What you will do
Filter the listing below, keeping only the lines with the word "button".

Available data
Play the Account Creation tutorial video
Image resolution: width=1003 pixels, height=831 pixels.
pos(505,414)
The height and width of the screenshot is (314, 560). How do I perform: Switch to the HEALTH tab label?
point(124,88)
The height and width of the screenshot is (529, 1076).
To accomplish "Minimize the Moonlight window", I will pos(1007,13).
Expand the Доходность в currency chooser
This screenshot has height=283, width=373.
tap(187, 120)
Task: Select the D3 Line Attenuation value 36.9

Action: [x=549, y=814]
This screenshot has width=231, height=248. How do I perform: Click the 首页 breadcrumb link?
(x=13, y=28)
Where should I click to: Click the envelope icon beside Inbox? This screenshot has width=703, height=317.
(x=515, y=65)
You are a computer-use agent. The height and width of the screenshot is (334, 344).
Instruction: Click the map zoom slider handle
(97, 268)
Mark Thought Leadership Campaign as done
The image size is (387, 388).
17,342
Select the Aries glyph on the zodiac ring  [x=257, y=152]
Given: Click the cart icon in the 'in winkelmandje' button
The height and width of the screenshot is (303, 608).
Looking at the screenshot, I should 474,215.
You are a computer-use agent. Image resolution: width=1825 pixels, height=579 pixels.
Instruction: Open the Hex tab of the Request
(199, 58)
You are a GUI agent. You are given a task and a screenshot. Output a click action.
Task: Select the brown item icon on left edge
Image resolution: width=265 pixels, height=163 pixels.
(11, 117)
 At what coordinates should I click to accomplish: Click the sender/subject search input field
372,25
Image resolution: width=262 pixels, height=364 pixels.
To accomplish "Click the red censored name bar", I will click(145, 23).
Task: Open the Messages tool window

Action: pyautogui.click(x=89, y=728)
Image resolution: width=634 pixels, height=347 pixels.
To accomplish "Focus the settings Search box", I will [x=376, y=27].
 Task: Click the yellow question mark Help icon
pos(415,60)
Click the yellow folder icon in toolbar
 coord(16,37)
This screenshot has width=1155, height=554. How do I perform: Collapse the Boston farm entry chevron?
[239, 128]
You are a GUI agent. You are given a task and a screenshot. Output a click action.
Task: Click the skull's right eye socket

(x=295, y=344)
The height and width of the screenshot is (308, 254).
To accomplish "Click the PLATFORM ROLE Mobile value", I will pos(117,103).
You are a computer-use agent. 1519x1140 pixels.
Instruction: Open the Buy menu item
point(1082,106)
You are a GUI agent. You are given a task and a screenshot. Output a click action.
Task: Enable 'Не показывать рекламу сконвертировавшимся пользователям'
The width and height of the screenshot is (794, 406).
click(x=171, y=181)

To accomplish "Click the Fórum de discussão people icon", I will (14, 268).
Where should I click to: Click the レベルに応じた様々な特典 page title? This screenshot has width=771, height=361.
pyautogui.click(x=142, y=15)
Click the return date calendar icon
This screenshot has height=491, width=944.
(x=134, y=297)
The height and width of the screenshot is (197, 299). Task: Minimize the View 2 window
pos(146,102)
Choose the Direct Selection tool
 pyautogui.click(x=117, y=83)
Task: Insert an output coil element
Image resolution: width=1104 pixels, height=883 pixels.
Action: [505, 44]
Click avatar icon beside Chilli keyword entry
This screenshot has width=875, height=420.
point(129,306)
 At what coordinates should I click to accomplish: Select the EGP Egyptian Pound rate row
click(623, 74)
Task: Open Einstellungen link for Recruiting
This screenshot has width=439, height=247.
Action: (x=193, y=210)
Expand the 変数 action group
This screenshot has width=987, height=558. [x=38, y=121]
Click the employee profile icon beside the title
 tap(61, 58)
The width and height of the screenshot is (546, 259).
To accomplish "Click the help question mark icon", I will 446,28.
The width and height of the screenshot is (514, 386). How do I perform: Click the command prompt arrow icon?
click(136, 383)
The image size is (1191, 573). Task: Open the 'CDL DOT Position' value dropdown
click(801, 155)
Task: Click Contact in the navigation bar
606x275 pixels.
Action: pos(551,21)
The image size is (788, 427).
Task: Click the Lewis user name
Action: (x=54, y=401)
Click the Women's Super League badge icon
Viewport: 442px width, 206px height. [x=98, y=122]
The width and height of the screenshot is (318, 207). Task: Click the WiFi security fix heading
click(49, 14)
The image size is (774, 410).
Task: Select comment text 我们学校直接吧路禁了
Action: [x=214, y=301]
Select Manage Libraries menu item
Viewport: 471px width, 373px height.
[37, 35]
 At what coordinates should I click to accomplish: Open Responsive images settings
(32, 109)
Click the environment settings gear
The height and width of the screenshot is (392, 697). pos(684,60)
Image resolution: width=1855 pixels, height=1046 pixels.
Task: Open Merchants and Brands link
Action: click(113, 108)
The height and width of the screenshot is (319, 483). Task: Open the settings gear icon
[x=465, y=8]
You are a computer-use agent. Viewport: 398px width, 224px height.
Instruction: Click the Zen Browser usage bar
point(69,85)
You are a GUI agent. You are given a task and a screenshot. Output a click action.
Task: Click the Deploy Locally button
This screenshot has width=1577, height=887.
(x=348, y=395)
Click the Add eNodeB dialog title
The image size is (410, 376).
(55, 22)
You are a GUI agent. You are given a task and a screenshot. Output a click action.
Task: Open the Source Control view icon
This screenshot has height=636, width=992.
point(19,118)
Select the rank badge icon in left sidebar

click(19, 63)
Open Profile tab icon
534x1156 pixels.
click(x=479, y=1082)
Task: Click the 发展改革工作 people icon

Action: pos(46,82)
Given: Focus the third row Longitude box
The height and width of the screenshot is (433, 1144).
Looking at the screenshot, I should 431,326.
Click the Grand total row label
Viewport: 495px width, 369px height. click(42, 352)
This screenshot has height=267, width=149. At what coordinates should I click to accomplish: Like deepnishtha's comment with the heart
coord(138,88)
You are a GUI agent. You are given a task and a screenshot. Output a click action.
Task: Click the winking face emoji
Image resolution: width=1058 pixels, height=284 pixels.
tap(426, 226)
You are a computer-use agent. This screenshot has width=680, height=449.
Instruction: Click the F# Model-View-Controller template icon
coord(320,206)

Solution to this exercise
Given: Click the cart icon in the 'in winkelmandje' button
Task: Click the Deploy Locally button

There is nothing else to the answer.